[Pixel coordinate grounding data]
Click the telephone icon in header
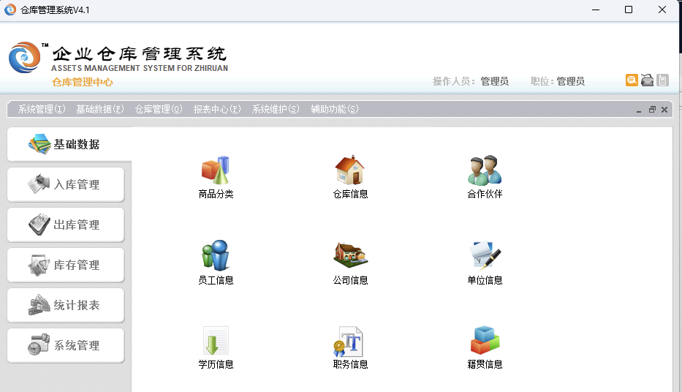 point(647,80)
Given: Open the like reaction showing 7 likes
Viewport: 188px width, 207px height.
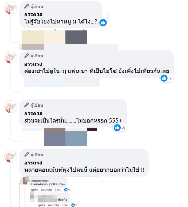Looking at the screenshot, I should [166, 78].
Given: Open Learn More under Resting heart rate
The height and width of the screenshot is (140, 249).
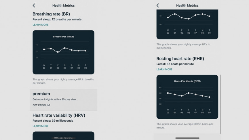Looking at the screenshot, I should (164, 69).
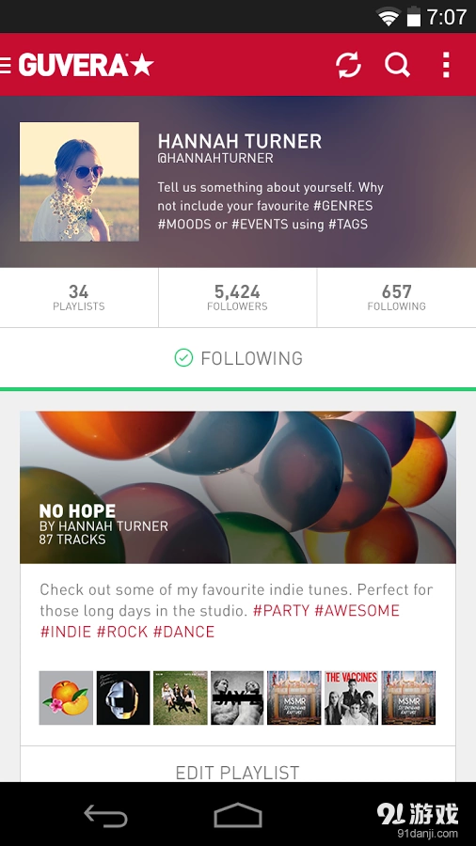476x846 pixels.
Task: Tap the Android home icon
Action: pyautogui.click(x=238, y=815)
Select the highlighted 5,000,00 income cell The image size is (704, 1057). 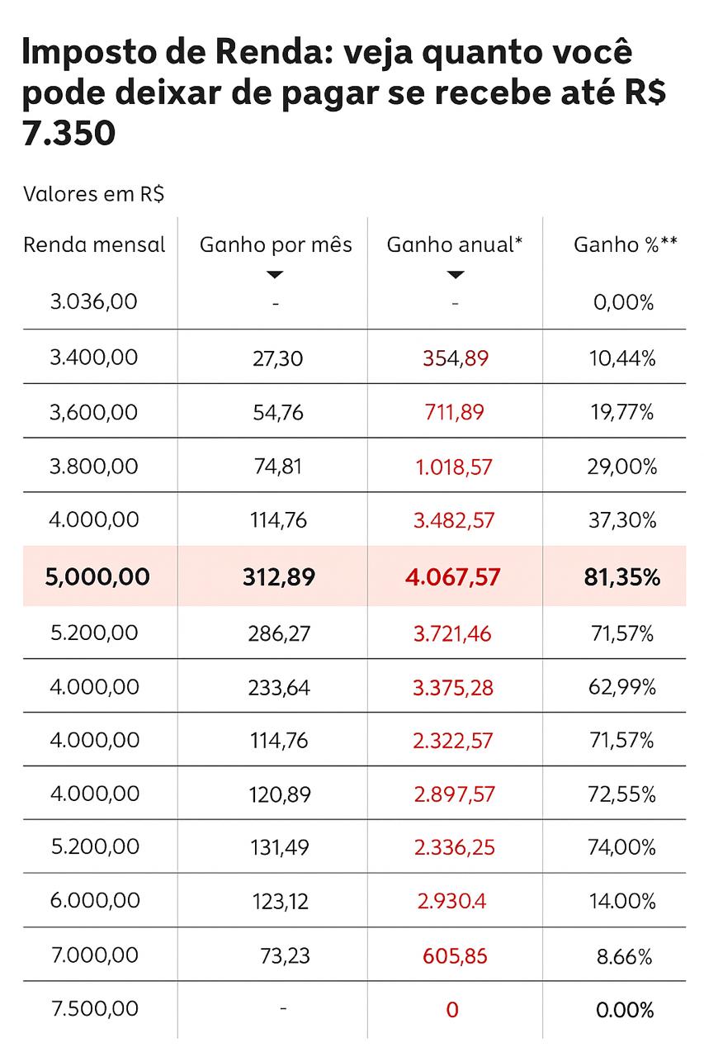(x=97, y=576)
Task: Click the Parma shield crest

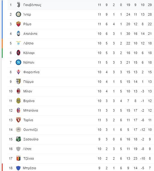Action: (18, 82)
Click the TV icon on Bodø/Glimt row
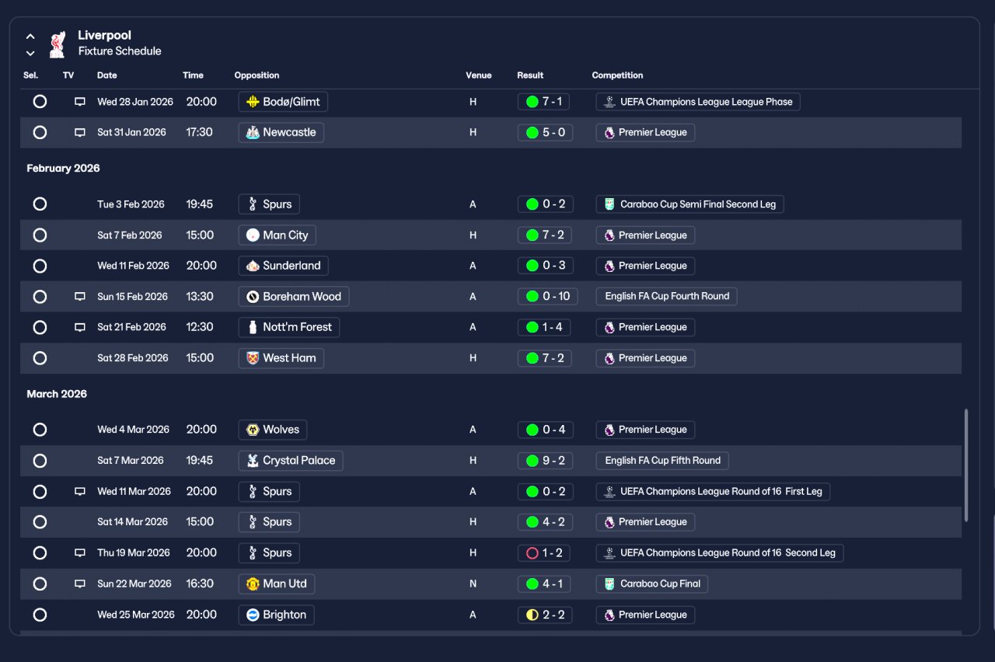 [80, 102]
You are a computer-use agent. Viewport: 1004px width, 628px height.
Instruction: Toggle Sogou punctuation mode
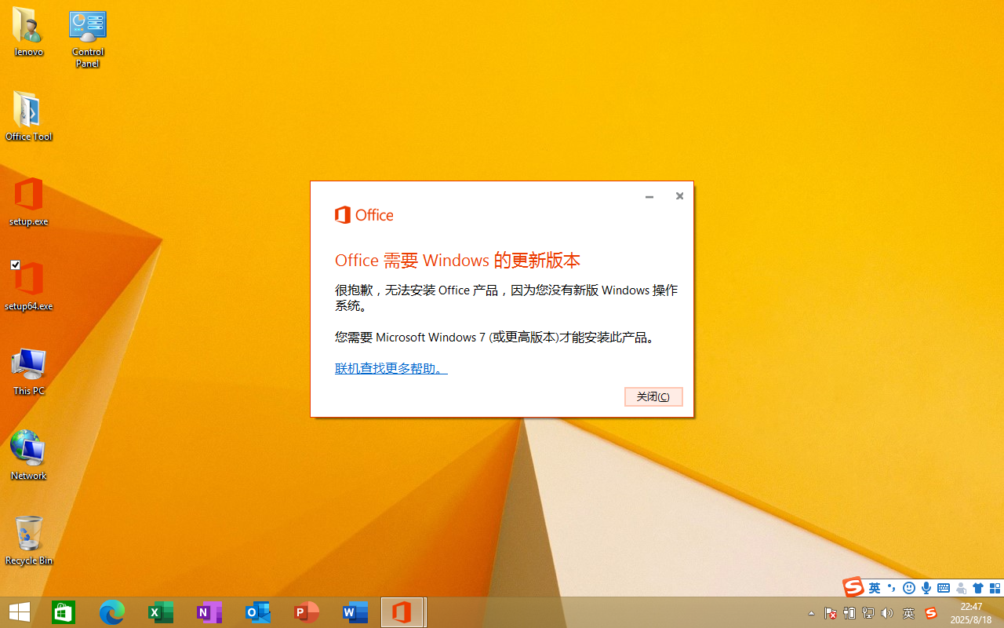(892, 588)
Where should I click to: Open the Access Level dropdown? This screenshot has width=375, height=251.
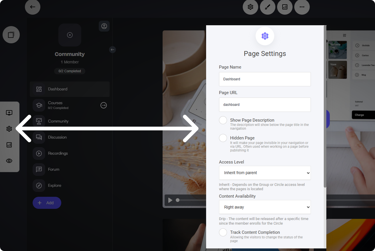point(265,173)
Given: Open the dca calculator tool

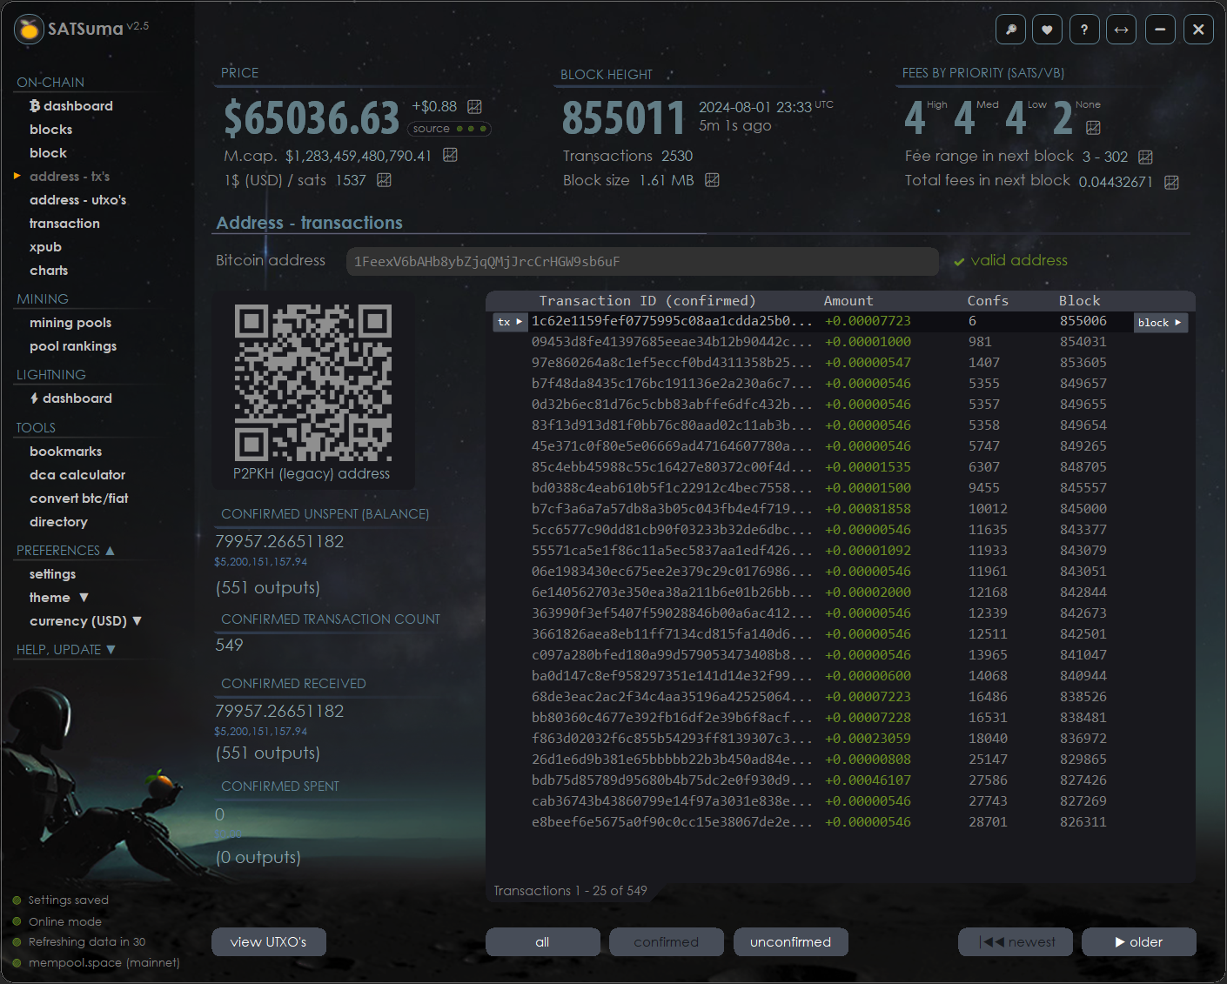Looking at the screenshot, I should point(77,475).
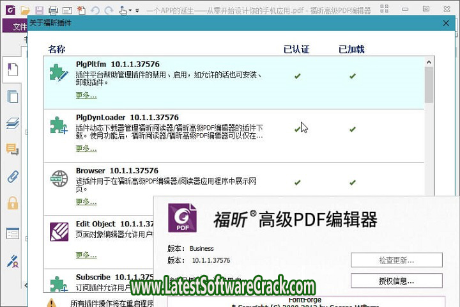
Task: Click 更多... link under PlgPltfm plugin
Action: pyautogui.click(x=86, y=95)
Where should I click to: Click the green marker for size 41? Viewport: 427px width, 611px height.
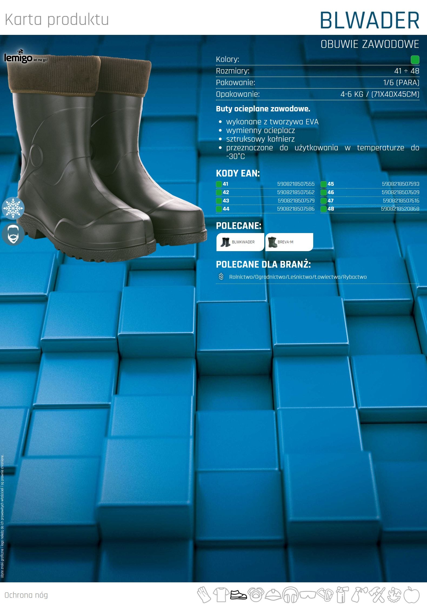coord(219,184)

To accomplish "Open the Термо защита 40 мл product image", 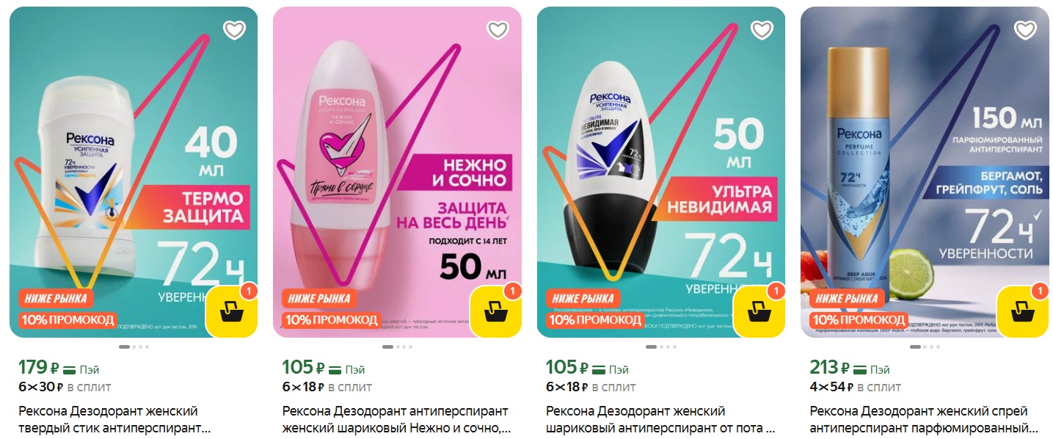I will (x=134, y=172).
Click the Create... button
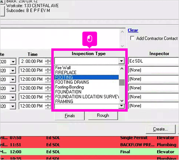The image size is (179, 160). coord(160,129)
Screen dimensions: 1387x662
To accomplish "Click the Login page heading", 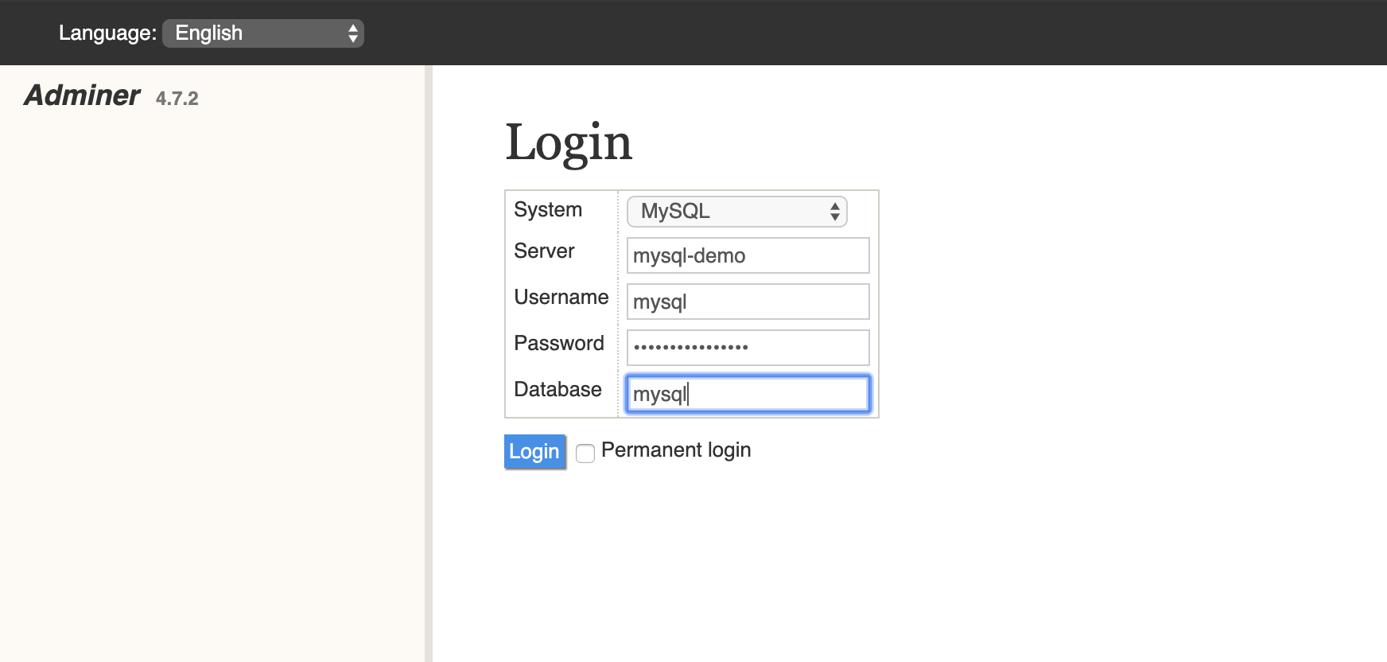I will [x=568, y=143].
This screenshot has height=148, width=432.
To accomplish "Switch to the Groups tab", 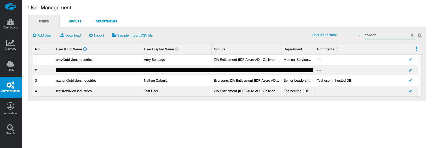I will pyautogui.click(x=75, y=21).
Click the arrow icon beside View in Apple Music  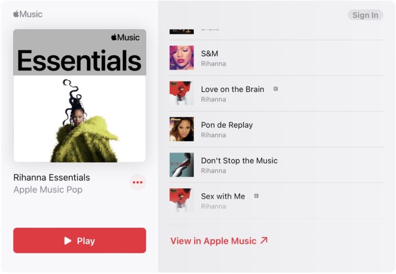[x=264, y=240]
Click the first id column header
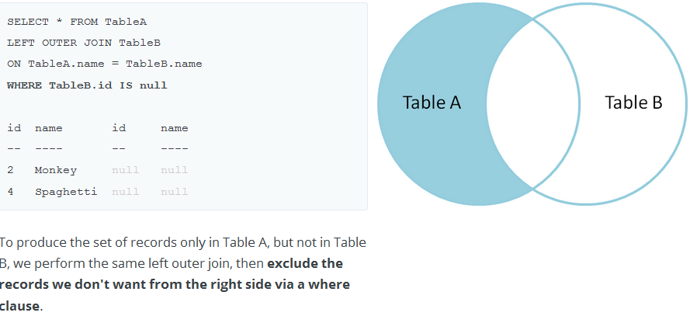 [x=14, y=128]
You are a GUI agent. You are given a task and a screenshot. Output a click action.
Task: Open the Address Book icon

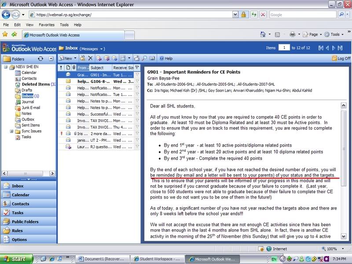152,58
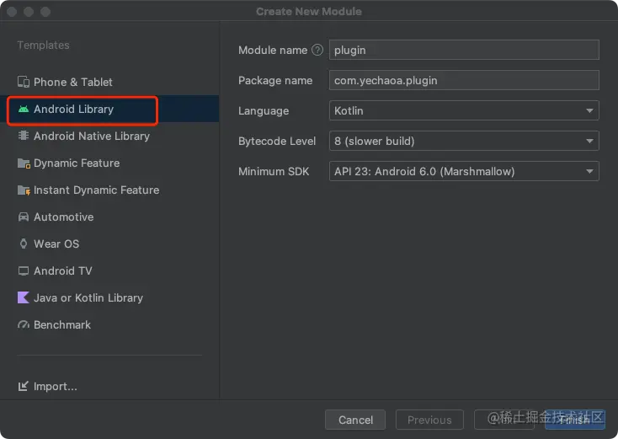This screenshot has width=618, height=439.
Task: Click the Import... option
Action: pos(55,387)
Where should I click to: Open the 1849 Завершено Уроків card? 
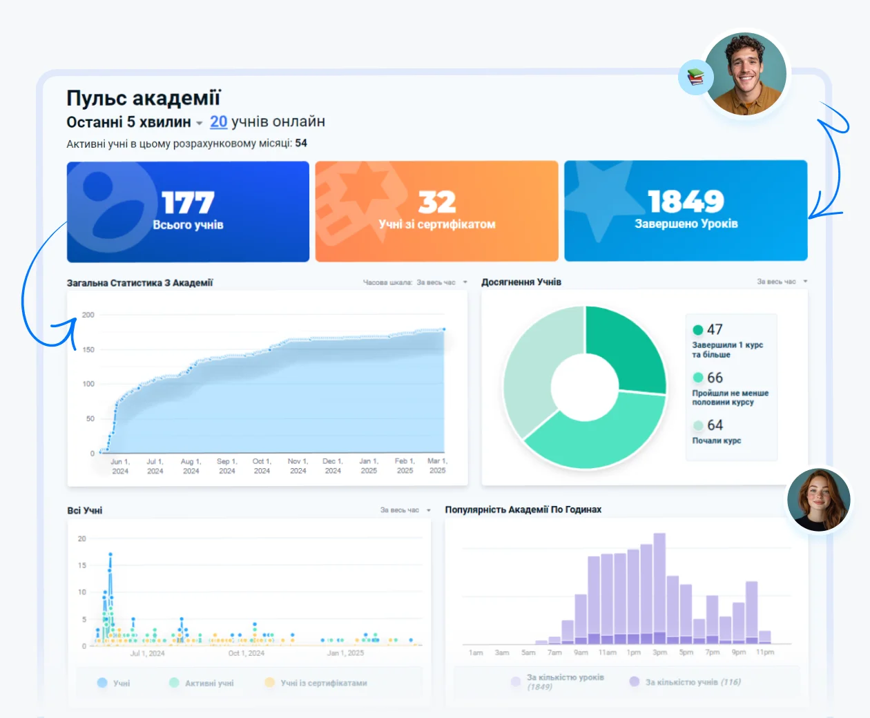point(686,211)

▸ TASK DETAILS
The answer must consist of every line above that holds the string "agent", copied exactly.

▸ ANSWER BOX
You are a computer-use agent. Viewport: 1004px width, 628px height.
You are a GUI agent. You are given a task and a screenshot. Output a click action.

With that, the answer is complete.